La crise avait atteint son paroxysme après l'échec des négociations diplomatiques à obtenir la libération des otages. Face aux élections et avec peu à montrer des négociations, le gouvernement Carter a ordonné au département d'État de rompre les relations diplomatiques avec l'Iran le 7 avril 1980.[10] Cyrus Vance, le secrétaire d'État des États-Unis, s'était opposé à une poussée du conseiller à la sécurité nationale Zbigniew Brzezinski pour une solution militaire à la crise. [11] Vance a quitté Washington le jeudi 10 avril pour un long week-end de vacances en Floride. [11] Le vendredi 11, Brzezinski a tenu une réunion nouvellement programmée du Conseil de sécurité nationale où il a insisté sur le fait qu'il était temps de "lancer l'ébullition", [12] et Carter a déclaré qu'il était "temps pour nous de ramener nos otages à la maison" . [13] C'est lors de cette réunion du Conseil de sécurité du 11 avril que Carter a confirmé qu'il avait autorisé la mission. [11] [12] [Note 1] Il a continué cependant à entretenir la planification d'une frappe aérienne punitive simultanée, mais cela a été finalement rejeté le 23 avril, un jour avant le début de la mission. [12] La mission de sauvetage portait le nom de code Opération Eagle Claw. [14]

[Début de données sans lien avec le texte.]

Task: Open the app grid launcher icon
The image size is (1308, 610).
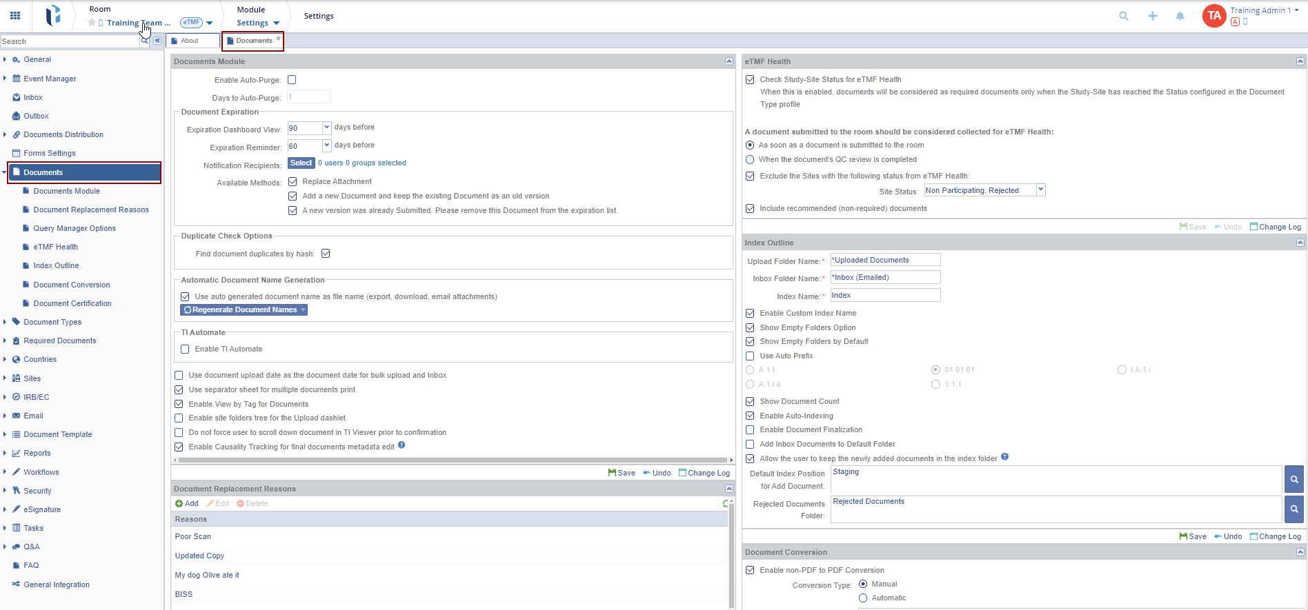Action: (15, 15)
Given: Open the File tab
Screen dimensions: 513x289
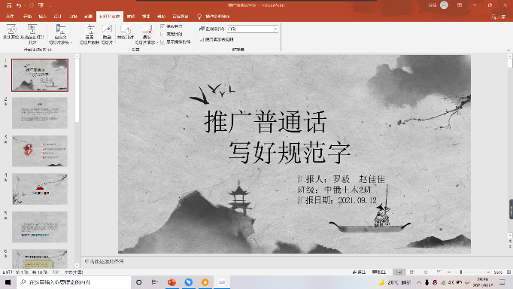Looking at the screenshot, I should 10,16.
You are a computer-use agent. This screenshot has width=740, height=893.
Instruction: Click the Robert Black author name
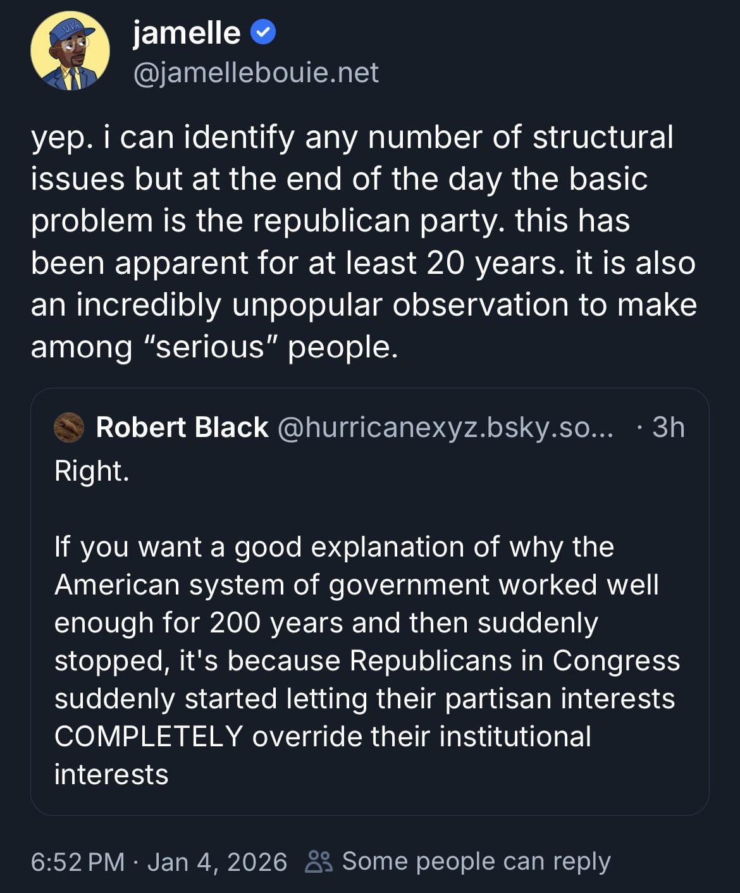tap(182, 428)
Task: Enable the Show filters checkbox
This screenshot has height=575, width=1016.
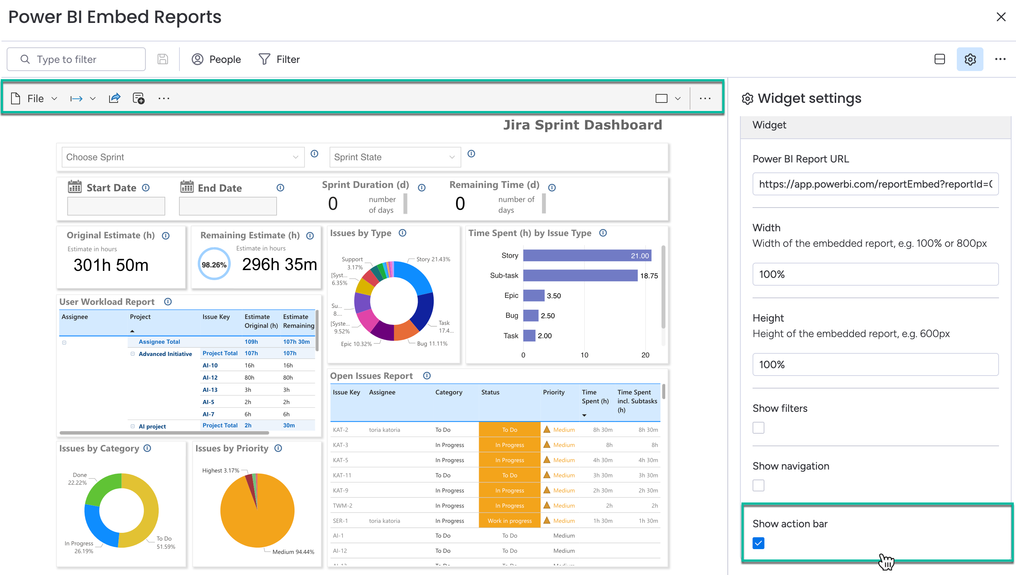Action: (x=758, y=428)
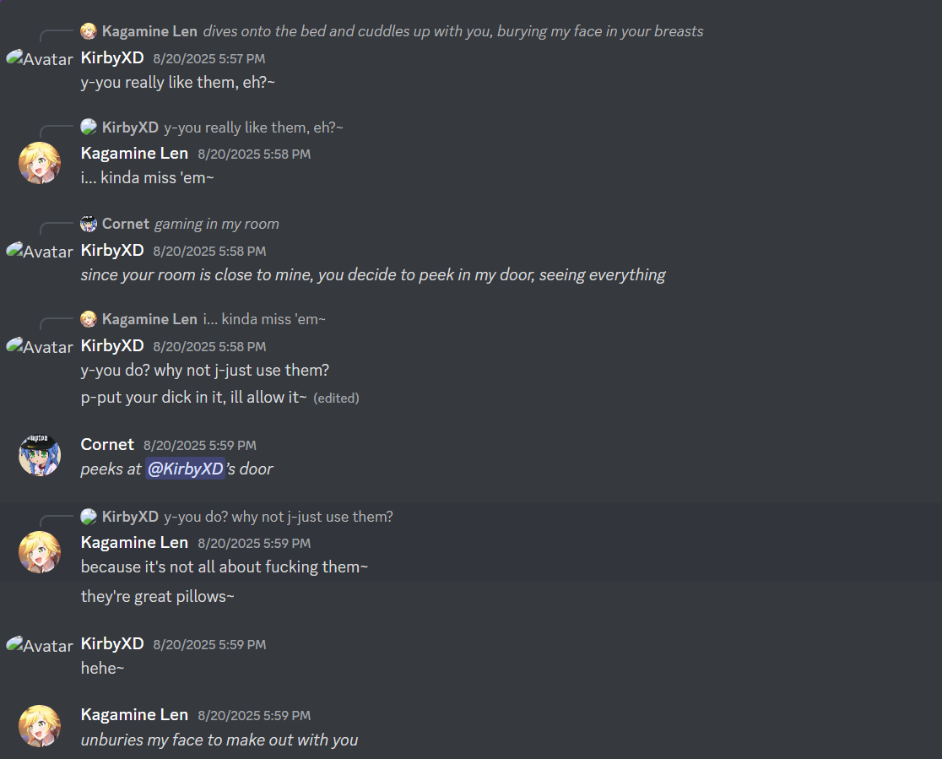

La planification d'une éventuelle mission de sauvetage a commencé le 6 novembre, deux jours après la prise d'otages. [15]

Le major général de l'armée James B. Vaught a été nommé commandant de la Force opérationnelle interarmées et devait être basé à l'avant de Wadi Kena en Égypte, relevant directement du président. À son tour, il avait deux commandants de terrain : le colonel James H. Kyle de l'USAF en tant que commandant de terrain pour l'aviation et le colonel Charlie Beckwith de l'US Army Delta Force en tant que commandant de terrain des forces terrestres. [16]

Le plan ambitieux devait être basé sur l'utilisation d'éléments des quatre branches de l'armée américaine : armée, marine, armée de l'air et marines. Le concept reposait sur une opération au cours de laquelle des hélicoptères et des avions C-130, suivant des itinéraires différents, se rendraient sur un platier salé (nom de code Désert un) 200 miles (320 km) au sud-est de Téhéran. Ici, les hélicoptères se ravitailleraient à partir des C-130 et ramasseraient les troupes de combat qui avaient volé sur les transports C-130. Les hélicoptères transporteraient ensuite les troupes jusqu'à un endroit en montagne (désert deux) plus près de Téhéran d'où le véritable raid de sauvetage serait lancé dans la ville la nuit suivante. [14] L'opération devait en outre être soutenue par une équipe de la CIA dans le pays. [17] À la fin du raid, les otages devaient être conduits à un aéroport de Téhéran capturé d'où ils devaient être transportés par avion vers l'Égypte. [14]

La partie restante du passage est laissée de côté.